My Year of Dirt and Water: Journal of a Zen Monk's Wife in Japan by Tracy Franz

Author:  Tracy Franz

The cover to My Year of Dirt and Water by Tracy FranzBerkeley, California. Stone Bridge Press. 2018. 308 pages.

In March 2004 Tracy Franz began a journal to document a period of separation from her husband, a Zen monk spending a year at a six-hundred-year-old Buddhist monastery in Japan. The year is a journey for her as much as for her husband, and she immerses herself in reflection and meditation, occupying herself with her job as a teacher and with her hobby, crafting Japanese pottery.

Throughout the book, loneliness is a constant companion for Franz, something that she encounters in a myriad of forms. Most obviously, there is the ache of missing her husband. Their contact is incredibly limited, and even when they can meet, their interactions are monitored for the smallest amount of impropriety. This physical isolation is compounded by her isolation of being a foreigner with limited language skills in a different culture. The constant outsider, Franz struggles to find her place.

In her isolation she discovers, or perhaps rediscovers, knots of her past tangled around threads of her present. She’s constantly searching, working out the moments that haunt her as she works clay into cups and her limbs into the motions of karate. Her efforts to delve into these traumas and anxieties about life inspire a sort of reciprocal reflection in readers that moves beyond the pages of the book.

The daily journal format itself is a very effective choice, eschewing a single, broad narrative for a winding journey to the center of her soul and then back out as she reconnects with her husband at the end of the year.
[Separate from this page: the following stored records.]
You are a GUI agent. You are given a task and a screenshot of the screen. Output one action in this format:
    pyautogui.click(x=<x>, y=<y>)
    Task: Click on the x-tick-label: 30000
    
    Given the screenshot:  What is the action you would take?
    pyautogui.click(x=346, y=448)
It makes reading the book a very intimate act, as readers relive her experiences unfiltered. The small, day-to-day fluctuations can be traced through the bite-size portions of life that carry a significance too easily missed otherwise.

The usage of Japanese throughout the book is well balanced and adds a powerful layer to the book that would have rendered the experience less immediate without. On most pages, there is at least a word or phrase, sometimes a conversation, that is left in Japanese. Without ever hindering the reading experience, these snippets achieve the effect of placing English-speaking readers in that foreign space.

My Year of Dirt and Water takes readers on a personal journey of reflection, posing questions that are larger than the life in which they arose. The very act of reading this journal is meditative, prompting a profound stillness worth experiencing and definitely worth recommending.